All the talk of vehicle electrification and transition to clean energy in the United States has fallen flat for silver, leaving longs with the metal’s worst annual loss in seven years.
And the industrial case for silver may not get much better in the new year if President Joe Biden’s $1.75 trillion ‘Build-Back-Better’ agenda stalls from opposition by renegade Democratic senator Joe Manchin.
Silver is one of the key components in the manufacture of electric vehicles and solar panels and Biden’s economic recovery plan has generous tax incentives for buyers of both.
Biden signed into law in November a separate $1 trillion infrastructure bill that sets aside $7.5 billion to create a nationwide network of electric-vehicle charging stations. Another $65 billion will go toward various clean energy and renewables for the nation's electricity grid.
Where silver might benefit most is the tax credit in the Build-Back-Better plan that cuts as much as $12,500 from electric vehicle purchases. The plan also grants a 10-year solar tax credit that cuts the cost of rooftop solar by up to 30%. These incentives are seen as rather supportive for the purchase of electric vehicles and solar panels, and could materially boost prices of silver and speciality metals involved in the cleaner energy transition.
Silver is often called “gold’s poorer cousin” on the basis that an ounce of it is worth 80 times less than that of the yellow metal.
But as 2021 winds to a close, it’s not just the price of silver that’s taking a beating. Silver’s losses are 2-½ times that of gold this year and the worst since 2014 for the so-called white metal.
As of Monday’s settlement of $22.27 for an ounce traded on New York’s COMEX, silver was down almost 16% on the year from the December 2020 close of $26.47. Gold futures, in contrast, are down just over 6% on the year.
COMEX silver’s year-to-date loss is also the most since 2014 when it fell 19.5%.
All charts courtesy of skcharting.com
Silver has solid industrial-based fundamentals, but it has been playing second fiddle to gold for years, meaning a rally by itself, sans the yellow metal, seldom survives.
More than 50% of silver’s demand originates from industrial use. As a malleable metal, it is just as good as gold for jewelry making. It is also a good conductor of electricity, and used extensively in the manufacture of electronics components.
The transition to clean energy is expected to drive physical demand for silver in the coming years, particularly for connections in electric vehicles and for components within solar panels.
The rollout of fifth generation (5G) telecom networks is also set to become a growing source of demand.
Silver prices have also been hurt this year “by softness in key end markets, especially the jewelry market,” John Mothersole, a senior official of research firm IHS Markit, said in a report carried recently by Barron's.
Silver has a much “smaller industrial metals component, and is mainly seen as a high beta version of gold,” so when gold falls, silver falls even more, Decio Nascimento, chief investment officer at global macro hedge fund Norbury Partners, said in the same report.
Silver’s industrial metals characteristics “won’t be relevant for the price in the near future,” he says, adding that the precious metal probably has not reached a bargain price level yet, with real interest rates likely to be higher next year.
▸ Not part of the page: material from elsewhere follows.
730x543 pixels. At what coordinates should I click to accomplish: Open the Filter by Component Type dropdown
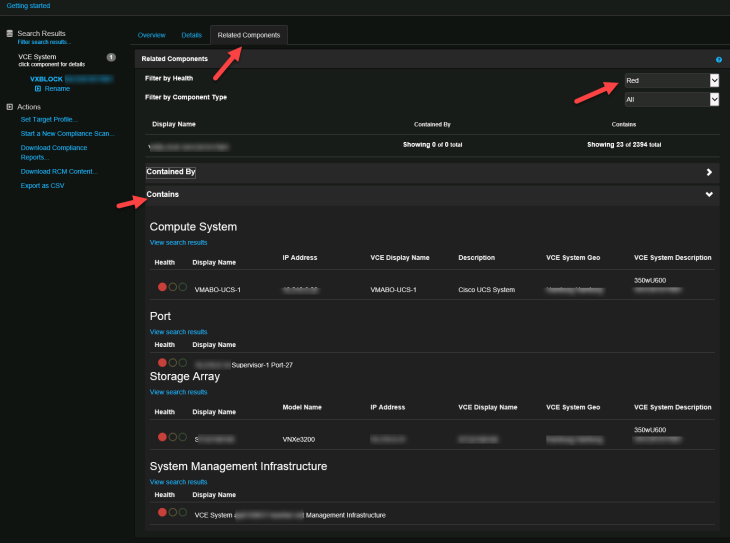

That would probably lead precious metals to underperform. Silver futures touched intraday lows this year under $22 an ounce in late September.
Even so, the supply of silver may grow in 2022, as current prices of $22 to $23 will “incentivize mine production,” KC Chang, senior economist, nonferrous metals, pricing and purchasing at IHS Markit, told Barron's.
IHS Markit forecasts an average silver price of $20 an ounce next year, as “less accommodative monetary policy and flat retail jewelry demand limit upward movement,” Chang added.
How About Silver’s Technicals In The New Year?
Sunil Kumar Dixit, chief technical strategist at skcharting.com, says silver may show some recovery in 2022, with a potential reach to $23.55 and extension to $24.80 based on chart support evident through this year.
“The caveat though is that if it fails to clear through $24.80, that could expose the metal to the downside of the $21 handle,” he said.
Based on his study of the spot price of silver—which shows more stability than futures—the $21 support was clear and present through 2021, Dixit said.
He added:
“A careful look at spot silver’s monthly chart shows that the metal has been strongly supported by the $21 handle since September 2020 on multiple swings.”
“Weekly and monthly charts have positive crossover of Stochastic lines, which may bring some recovery to the 23.6% Fibonacci level at $23.55 and the 38.2% Fibonacci level at $24.80, which is a critical point of decision for further extension toward the 50% Fibonacci level at $25.80. Failure to strike through $24.80 would be bearish for silver, prompting a likely reversal to the 50 month Exponential Moving Average of $21.00.”
Disclaimer: Barani Krishnan uses a range of views outside his own to bring diversity to his analysis of any market. For neutrality, he sometimes presents contrarian views and market variables. He does not hold a position in the commodities and securities he writes about.